- [Task goal]: Although the records include pictures, print only the rest, exactly as written.
---------- Information ----------
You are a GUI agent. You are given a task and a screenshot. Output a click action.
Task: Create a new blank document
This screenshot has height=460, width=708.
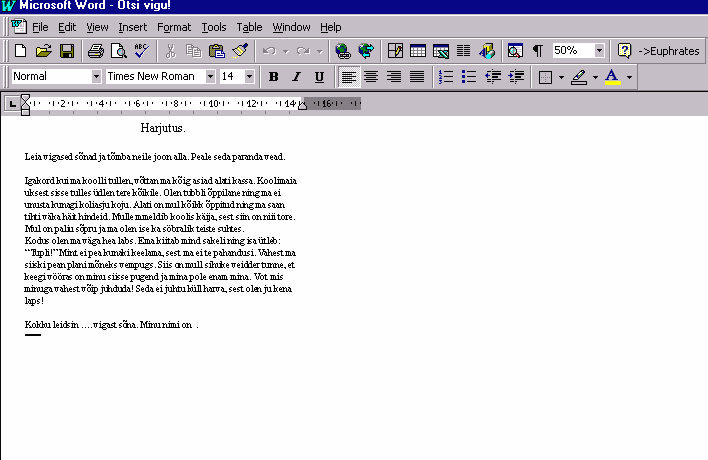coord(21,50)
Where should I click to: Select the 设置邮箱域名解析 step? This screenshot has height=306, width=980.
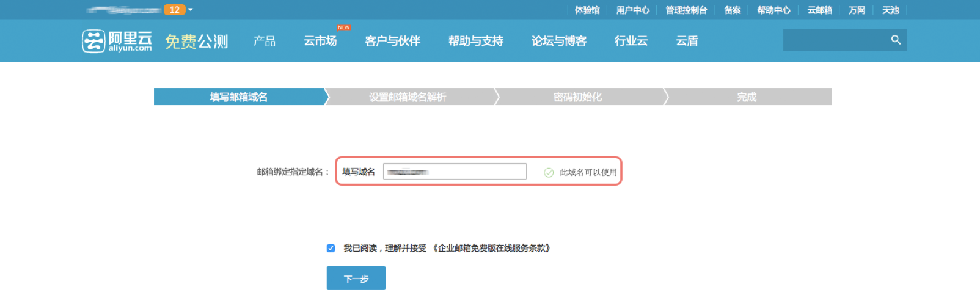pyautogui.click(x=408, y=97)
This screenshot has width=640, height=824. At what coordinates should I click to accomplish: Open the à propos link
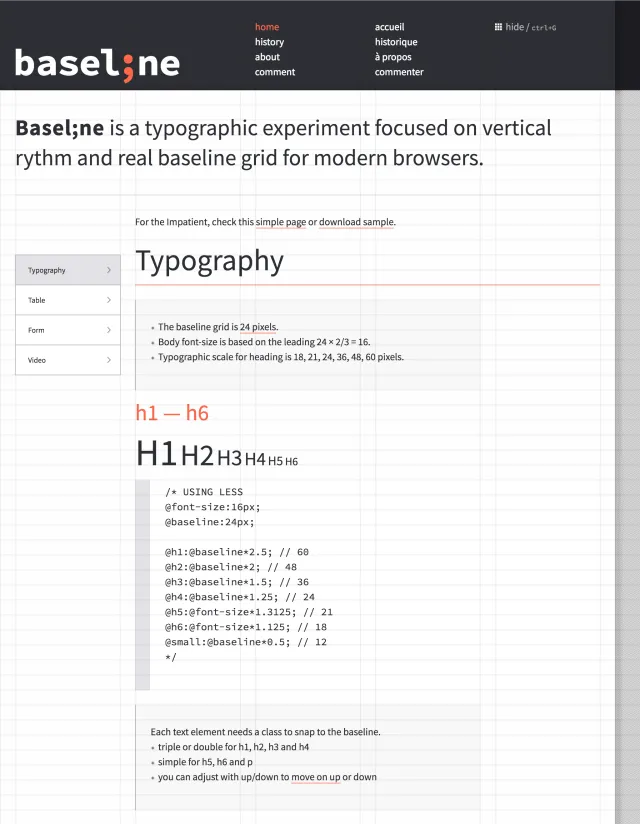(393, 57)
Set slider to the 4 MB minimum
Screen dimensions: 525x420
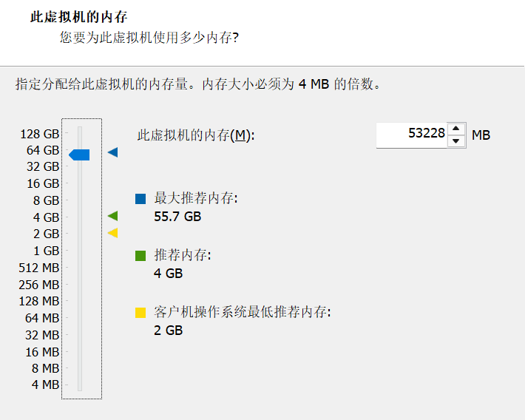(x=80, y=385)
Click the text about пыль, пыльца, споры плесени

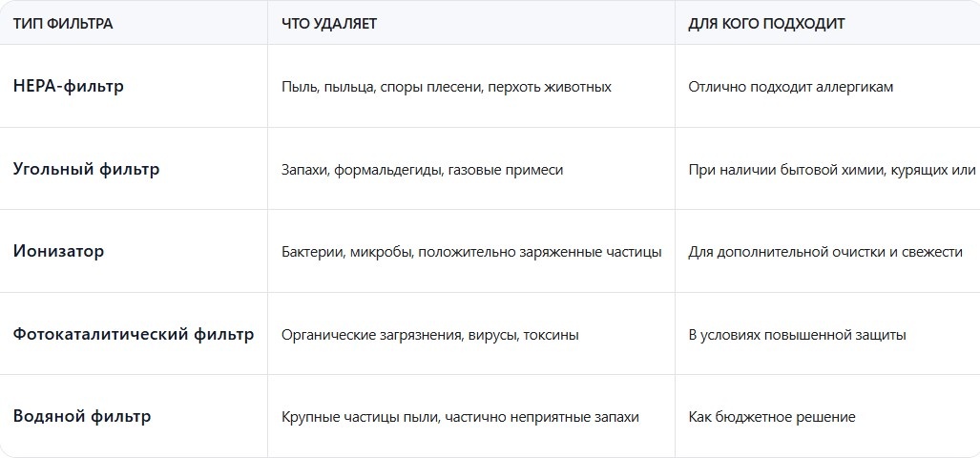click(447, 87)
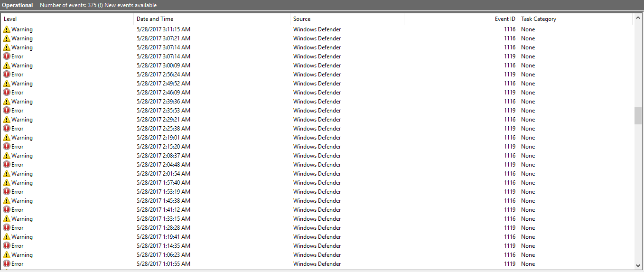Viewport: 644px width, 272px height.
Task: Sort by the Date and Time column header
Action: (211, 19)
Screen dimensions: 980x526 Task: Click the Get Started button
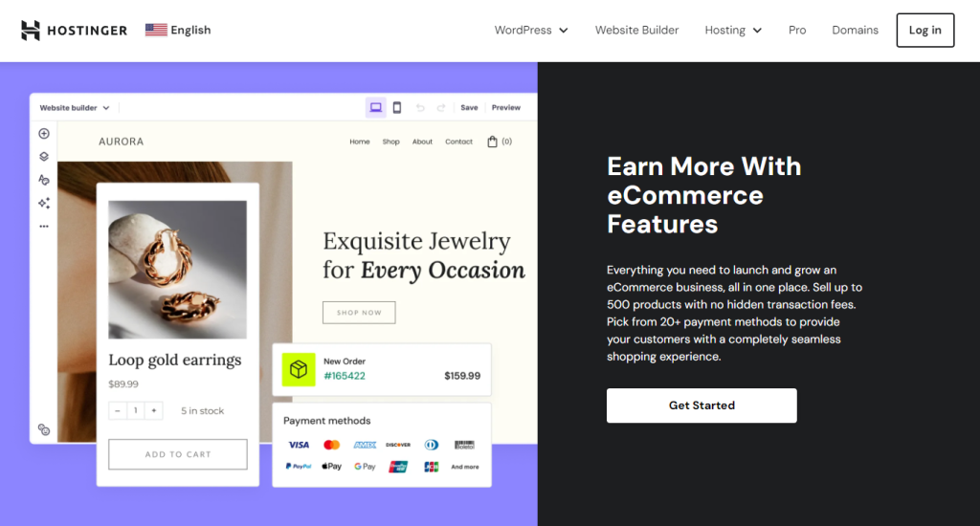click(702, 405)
----------
- [Worked solution]:
You are a GUI agent. You are given a task and a screenshot. Output a click action.
Task: Create a new blank document
This screenshot has height=460, width=708.
coord(21,50)
Where should I click to: Select the 设置邮箱域名解析 step? This screenshot has height=306, width=980.
pyautogui.click(x=408, y=97)
This screenshot has width=640, height=824. At what coordinates should I click to accomplish: Open the à propos link
(393, 57)
Set slider to the 4 MB minimum
Screen dimensions: 525x420
(x=80, y=385)
Click the text about пыль, пыльца, споры плесени

click(447, 87)
Viewport: 644px width, 272px height.
Task: Sort by the Date and Time column header
Action: (211, 19)
Screen dimensions: 980x526 Task: Click the Get Started button
click(702, 405)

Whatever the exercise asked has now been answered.